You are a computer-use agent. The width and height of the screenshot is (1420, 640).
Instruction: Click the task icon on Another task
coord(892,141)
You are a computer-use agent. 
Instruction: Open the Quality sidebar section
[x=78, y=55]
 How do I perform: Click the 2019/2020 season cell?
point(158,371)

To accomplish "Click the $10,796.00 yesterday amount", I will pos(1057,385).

==============================

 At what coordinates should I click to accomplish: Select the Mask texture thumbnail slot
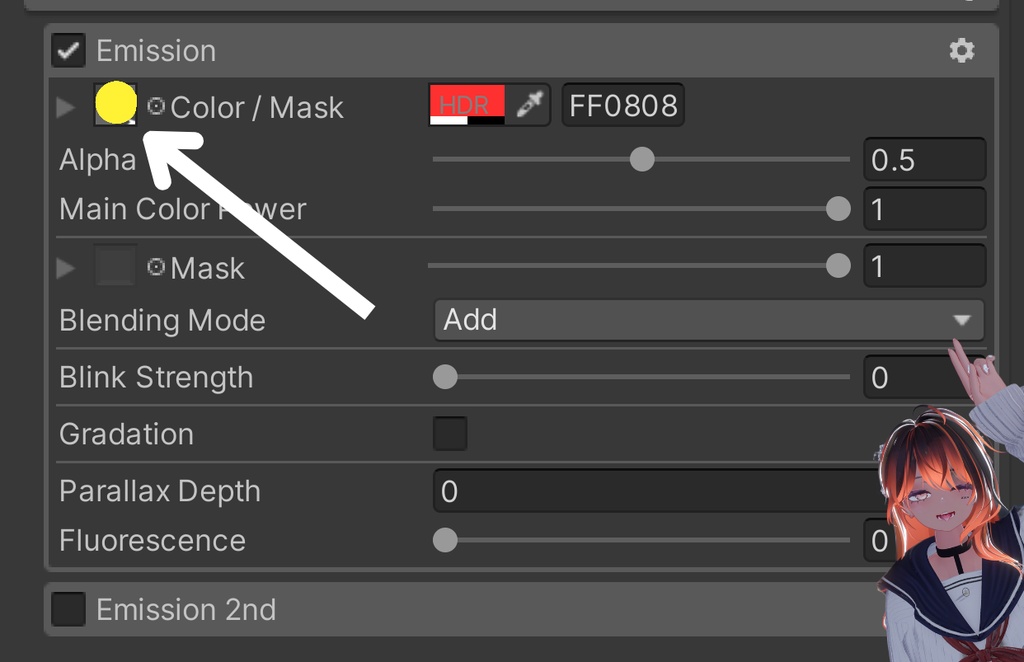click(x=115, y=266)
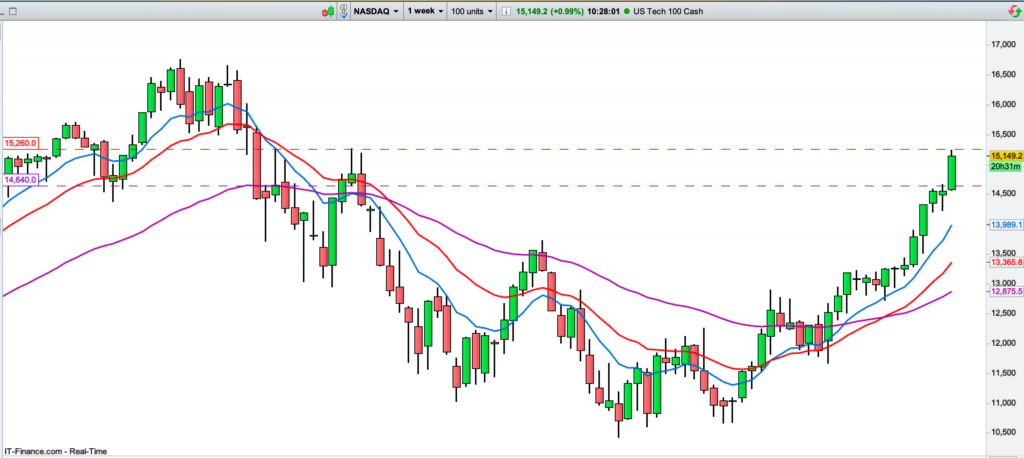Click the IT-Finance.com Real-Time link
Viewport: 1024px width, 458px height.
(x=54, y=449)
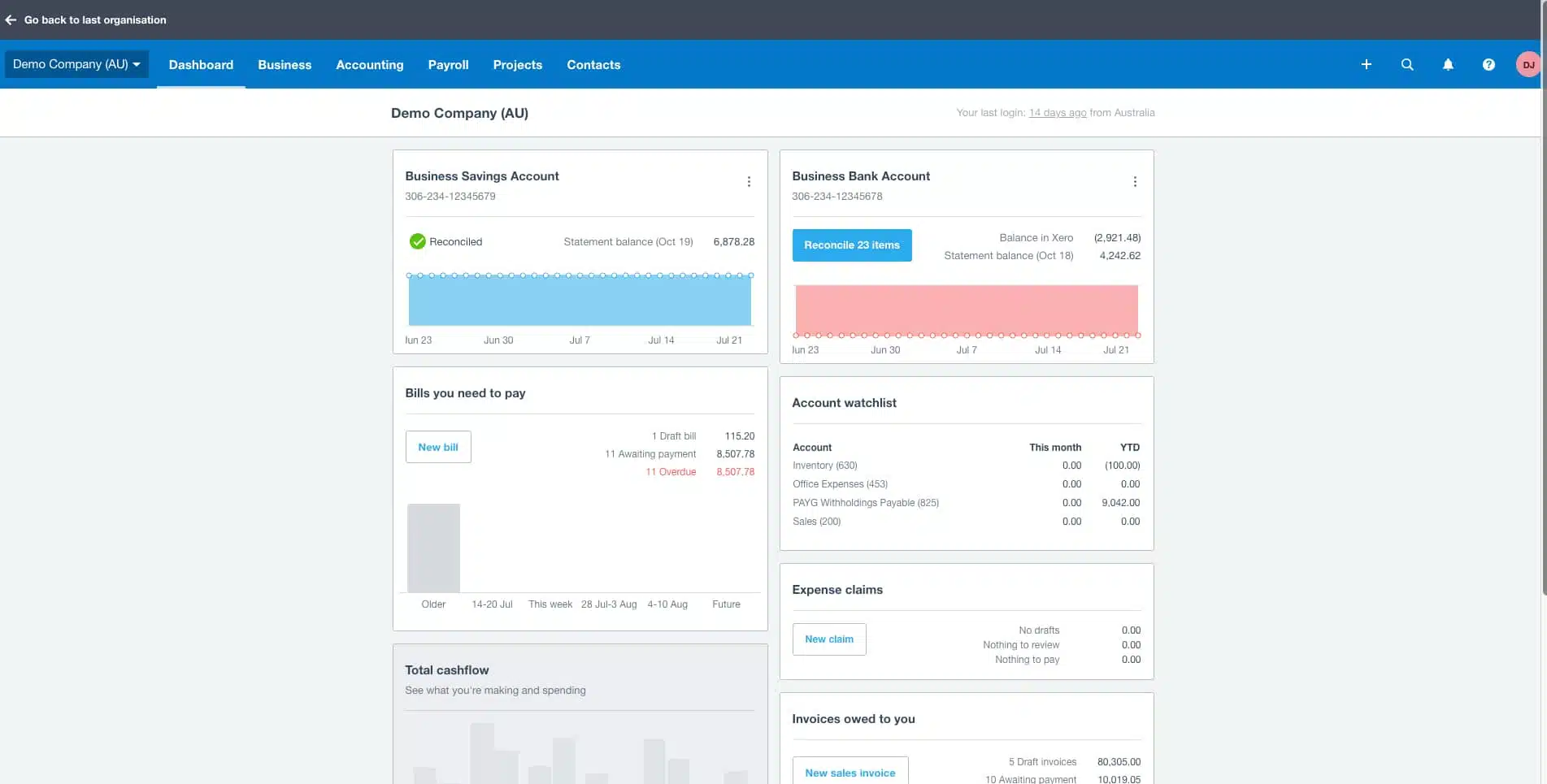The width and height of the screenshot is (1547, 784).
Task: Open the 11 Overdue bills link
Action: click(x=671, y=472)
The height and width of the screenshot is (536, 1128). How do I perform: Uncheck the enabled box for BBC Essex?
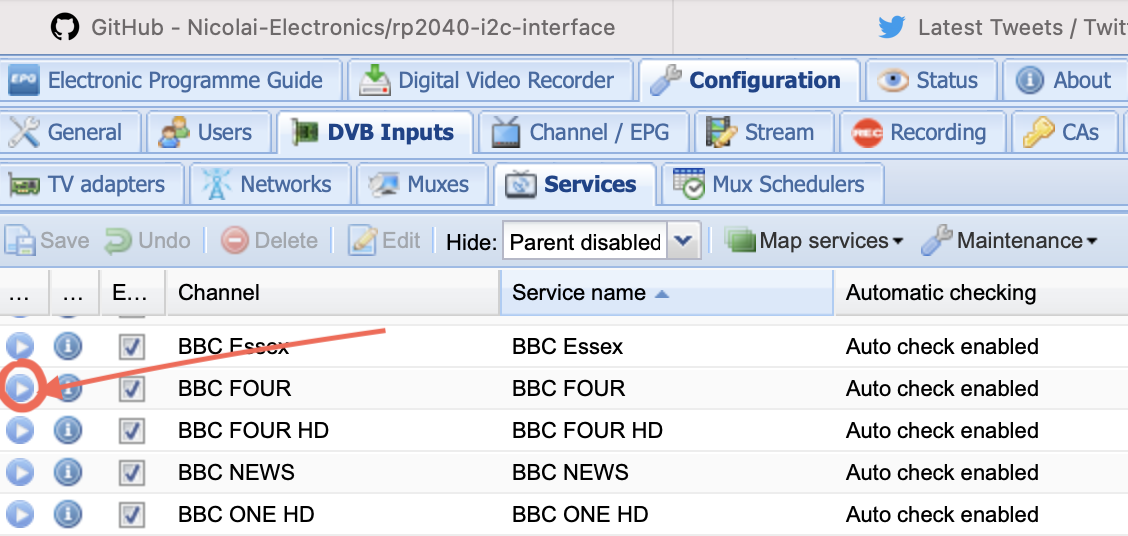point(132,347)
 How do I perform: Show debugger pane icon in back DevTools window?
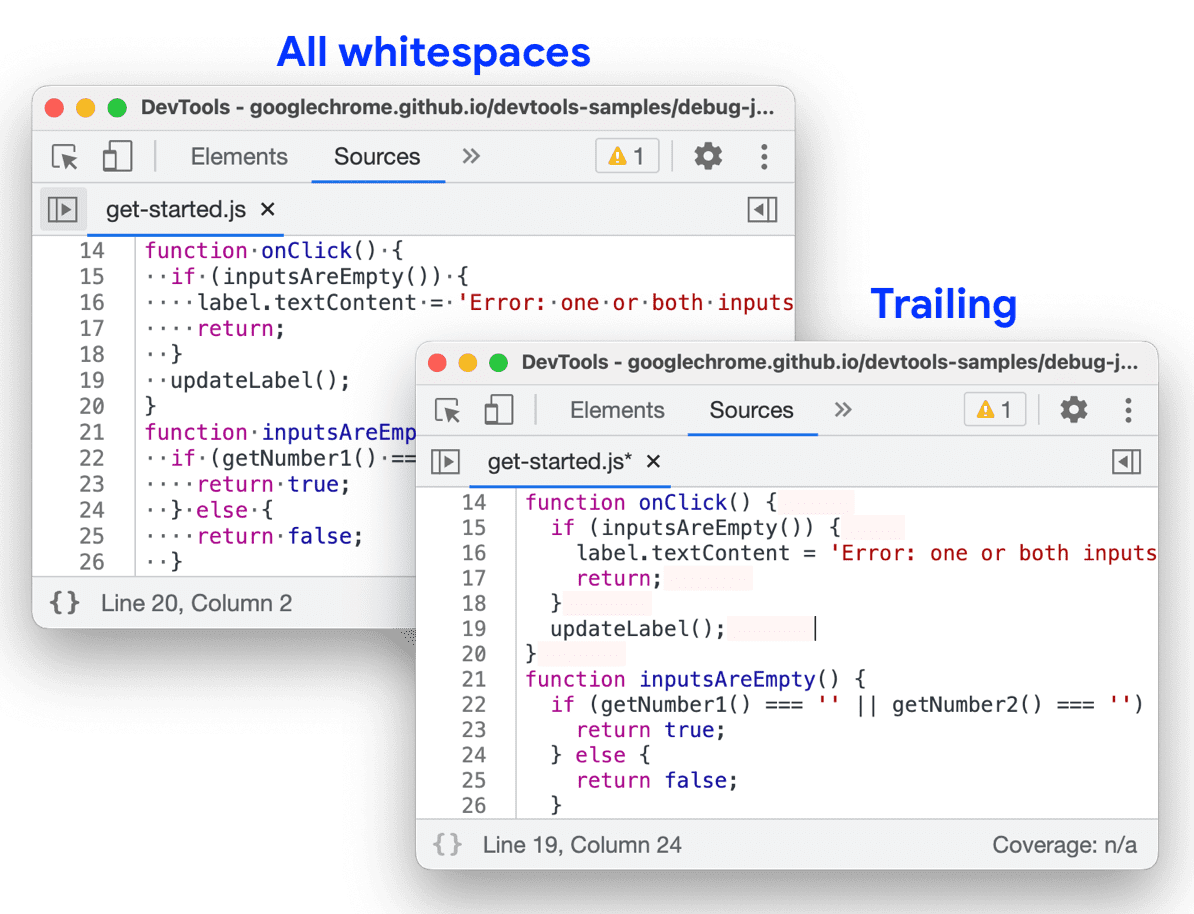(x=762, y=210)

==============================

# [WHAT YOU WILL DO]
Among the lines above, tally those containing the string "agent" and give only the result.

# [RESPONSE FOR THIS EXERCISE]
2